Sempre que se abre campo ao vale tudo, caminha-se para o nada vale nada

N/D
4 Jun 2004

Vai-se alargando, para muita gente, a convicção de que, nos tempos que correm, vale tudo. Cada um deve ser respeitado, quaisquer que sejam as suas opções, opiniões, vivências e mesmo comportamentos sociais.

Trata-se do triunfo indiscutível do subjectivo que dá, de imediato, origem à moral de situação e ao relativismo social que mata toda a verdade objectiva e os valores, bem como as normas indispensáveis à vida em sociedade.

Bom ou verdadeiro é o que cada um quer ou lhe interessa que seja. As leis impedem a liberdade individual e, se não pode deixar de ser, aceitam-se, mas sempre contrariamente. Se a transgressão é clara, quem transgride nunca é culpado. Há sempre bodes expiatórios. Em última análise, quem detém a autoridade, seja em que espaço for da vida, é culpado universal.

O reforço legítimo da individualidade atirou assim muita gente para um individualismo insuportável, sempre incómodo, pelo menos para os outros.

Uma sociedade sem valores e sem regras não progride e, por isso mesmo, não tem futuro. A cidadania é uma prerrogativa a fomentar sempre mais, mas é, também, fonte de deveres cívicos, traduzidos em acções e atitudes.

O diálogo e a colaboração, entre pessoas e grupos, são impossíveis, sem uma base indiscutível, aceite por todos. Não se dialoga nem se colabora com emoções, meras opiniões, desprezo por valores éticos universais.

Conviver é viver em comum, não é empurrar, atropelar, desprezar ou desconhecer o outro, que tem, também ele, direito ao seu espaço próprio. A cidadania não é um favor. Ninguém é menos cidadão, se quem está por cima ou ao lado não é da mesma cor ou da mesma opinião.

As legítimas diferenças não destroem a vida em comum, nem na sociedade, nem na família, nem em qualquer grupo ou comunidade de pessoas. Antes a enriquecem, se o respeito e o apreço pelo outro são valores éticos e uma plataforma de entendimento, que visam sempre o melhor para todos.

A vida social não é constituída por génios que se excluem, mas por pessoas normais que somam capacidades de vária ordem para que, unidas, possam ir mais longe do que iria um sozinho, apenas com os seus acólitos.

Nenhuma oposição séria, seja em que campo for, existe para destruir. Justifica-se sempre como apoio necessário para construir. Na política, o Estado até paga à oposição para que realize bem a sua função. Por isso mesmo, também aí, nem tudo pode valer.
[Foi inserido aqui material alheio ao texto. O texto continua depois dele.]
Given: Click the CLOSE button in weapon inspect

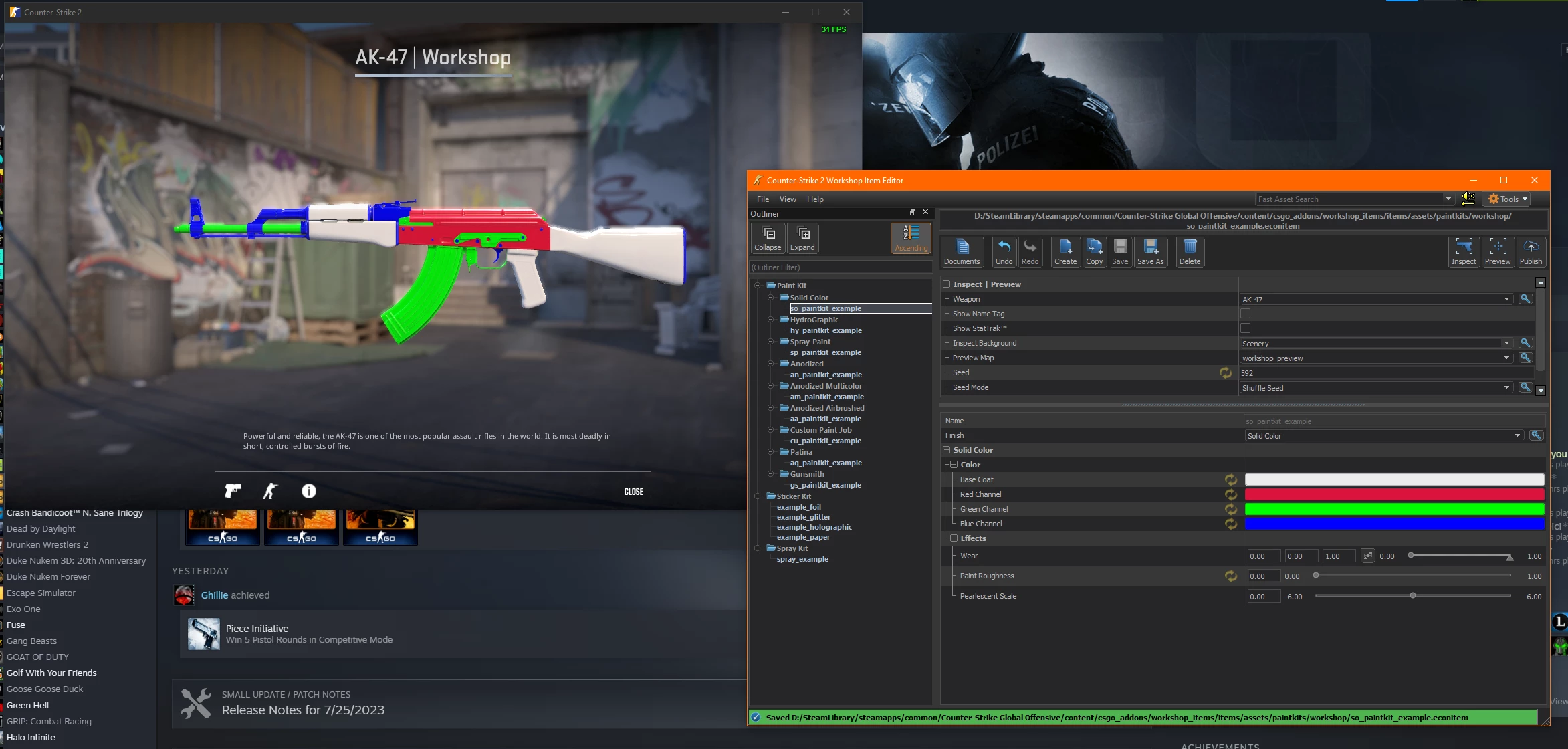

A mentalidade de que na vida vale tudo é uma loucura. Entretanto, vai-se destruindo a família, a convivência, a acção política, a escola, o mundo do trabalho, os meios de comunicação social, a riqueza da natureza, o esforço das pessoas honestas e sérias, a possibilidade de colaboração mútua.

Sempre que se abre campo ao vale tudo, caminha-se para o nada vale nada. Resta “o ensaio sobre a cegueira”, bom para pescadores de águas turvas.